- Born: 1581
- Died: 24 December 1671 (aged 90)

= Mary Vere =

English letter writer

Mary Vere (1581–1671) was an English letter writer.

==Background==
She was born Mary Tracy, a daughter of Sir John Tracy (died 1591) of Toddington, Gloucestershire and his wife Anne, a daughter of Thomas Throckmorton (died 1568). Her brother Sir Thomas Tracy was a member of the household of Anne of Denmark, as an usher of her privy chamber.

==Career==
She married firstly, William Hoby (died 1603). They had two children.

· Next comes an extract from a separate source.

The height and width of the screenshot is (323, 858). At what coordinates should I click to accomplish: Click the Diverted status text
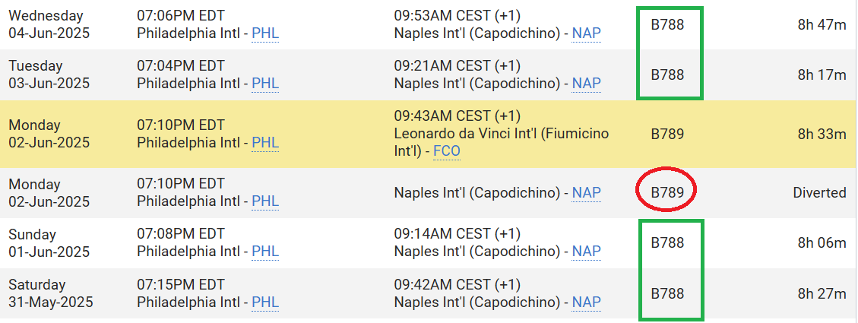point(820,193)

In October or November 1607, she married the veteran soldier Horace Vere.

Their children included:
- Elizabeth Vere, who married John Holles, 2nd Earl of Clare
- Mary Vere, who married, (1) Sir Roger Townshend of Raynham in Norfolk, (2) Mildmay Fane, 2nd Earl of Westmorland
- Catherine Vere, who married, (1) Oliver St John, (2) John Poulett, 2nd Baron Poulett
- Anne Vere, who married Sir Thomas Fairfax in 1637
- Dorothy Vere, who married John Wolstenholme, eldest son of Sir John Wolstenholme of Nostell, Yorkshire
- Susanna Vere (1619–1623)

Mary Vere was a Puritan. She wrote "God will provide" at the front of most of the books in her closet. In 1608 she donated a book to Sir Thomas Bodley's library, and asked that it be inscribed in Latin as a gift from the daughter of Sir John Tracy. A number of religious works were dedicated to her.

She was widowed in 1635. Mary Vere lived at Hackney. Her chaplain Samuel Rogers kept a diary. He much preferred her to Margaret Denny, the widow of Edward Denny, his previous patron.

==Death==
At the death of the widow of Lord Vere's eldest brother, John Vere, she inherited Kirby Hall, where she died on Christmas Eve 1671, aged 90.